Required actions:
(1) Translate into Spanish the following sentence from the article on Armenian-Turkish normalization: "Ankara had rallied to Baku’s view last December already."
(2) Extend the article on Armenian-Turkish normalization with a further paragraph that follows on from its final sentence.

Page:
──────────────────────────────

US Conflict Resolution Policy Backfires in Yerevan

Publication: Eurasia Daily Monitor Volume: 7 Issue: 81

The US State Department seems disappointed, but not entirely surprised, by Yerevan’s April 22 suspension of Armenian-Turkish “normalization.” Assistant Secretary of State, Philip Gordon, in charge of this policy, finds solace in Armenian President, Serzh Sargsyan’s decision to suspend, rather than terminate the effort; and hopes that Yerevan would continue to cooperate with the US-driven process goal. Gordon as well as State Department Spokesman, Philip Crowley, argued that such normalization meets the interests of Armenia, Turkey, and other [unnamed] countries in the region (press releases cited by News.Az and Arminfo, April 23).

These statements, however, seem to ignore Azerbaijan’s view and the change in Turkey’s view. Inasmuch as the normalization focuses on opening the Turkish-Armenian border unconditionally, or no longer linked to a withdrawal of Armenian troops from Azerbaijan’s interior –Baku deemed it to be against its interests all along. Ankara had rallied to Baku’s view last December already.

──────────────────────────────

Data rows:
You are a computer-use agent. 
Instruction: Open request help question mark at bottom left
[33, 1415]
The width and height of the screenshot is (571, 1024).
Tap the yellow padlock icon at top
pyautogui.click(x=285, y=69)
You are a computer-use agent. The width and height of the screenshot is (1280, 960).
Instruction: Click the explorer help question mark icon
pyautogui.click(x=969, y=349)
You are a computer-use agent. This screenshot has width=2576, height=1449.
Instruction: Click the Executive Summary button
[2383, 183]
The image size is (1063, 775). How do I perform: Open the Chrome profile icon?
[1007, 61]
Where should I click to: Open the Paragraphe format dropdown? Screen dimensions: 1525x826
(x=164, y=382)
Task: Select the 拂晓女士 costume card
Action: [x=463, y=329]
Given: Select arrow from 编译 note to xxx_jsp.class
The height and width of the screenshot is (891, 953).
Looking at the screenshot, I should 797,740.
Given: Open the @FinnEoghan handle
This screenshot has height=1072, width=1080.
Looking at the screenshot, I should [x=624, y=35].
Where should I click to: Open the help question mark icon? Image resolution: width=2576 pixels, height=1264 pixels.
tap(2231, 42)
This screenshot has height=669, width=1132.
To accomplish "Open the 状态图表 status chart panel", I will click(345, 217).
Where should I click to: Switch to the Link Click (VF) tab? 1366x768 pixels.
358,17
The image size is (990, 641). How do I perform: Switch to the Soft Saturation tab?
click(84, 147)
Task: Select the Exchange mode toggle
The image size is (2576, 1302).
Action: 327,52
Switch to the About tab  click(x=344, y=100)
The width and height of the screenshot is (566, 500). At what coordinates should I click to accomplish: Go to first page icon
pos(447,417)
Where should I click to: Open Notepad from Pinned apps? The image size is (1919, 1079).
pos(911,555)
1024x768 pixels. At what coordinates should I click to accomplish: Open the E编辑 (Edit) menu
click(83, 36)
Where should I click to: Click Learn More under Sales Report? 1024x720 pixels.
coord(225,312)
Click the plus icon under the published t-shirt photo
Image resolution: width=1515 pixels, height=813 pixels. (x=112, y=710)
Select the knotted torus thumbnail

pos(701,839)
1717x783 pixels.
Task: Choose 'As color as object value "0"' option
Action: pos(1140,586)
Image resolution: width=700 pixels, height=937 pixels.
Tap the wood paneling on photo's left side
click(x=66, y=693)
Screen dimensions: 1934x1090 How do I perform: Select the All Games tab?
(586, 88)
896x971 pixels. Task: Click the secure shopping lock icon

──────────────────────────────

Solved problems:
(1) Ankara ya se había sumado a la postura de Bakú el pasado diciembre.

(2)
Since April 2009, US President, Barack Obama’s administration has pressed for opening Turkey’s border with Armenia unconditionally Thus, the October 2009 Zurich protocols, strongly backed by the US, required Turkey to establish diplomatic relations with Armenia and open the mutual border “without preconditions.”

Washington’s policy seems driven primarily by domestic politics. The administration hopes to remove the annual drama of Armenian genocide recognition from the center-stage of US politics. It seeks its way out of the dilemma of losing Turkey versus any loss of the US Armenian vote. “Normalization” of Turkish-Armenian relations, centered on the re-opening of that border, was offered as a substitute for the unfulfilled electoral-campaign promises to recognize an Armenian genocide in Ottoman Turkey.

Washington’s normalization concept, however, has also turned out to be unfulfilled. Tilting sharply in Armenia’s favor at Azerbaijan’s expense, it backfired first in Azerbaijan and shortly afterward in Turkey. Instead of de-aligning Ankara from Baku, as seemed briefly possible, it led Turkey and Azerbaijan to close ranks against an unconditional “normalization” of Turkish-Armenian relations, prior to a first-stage withdrawal of Armenian troops from Azerbaijan.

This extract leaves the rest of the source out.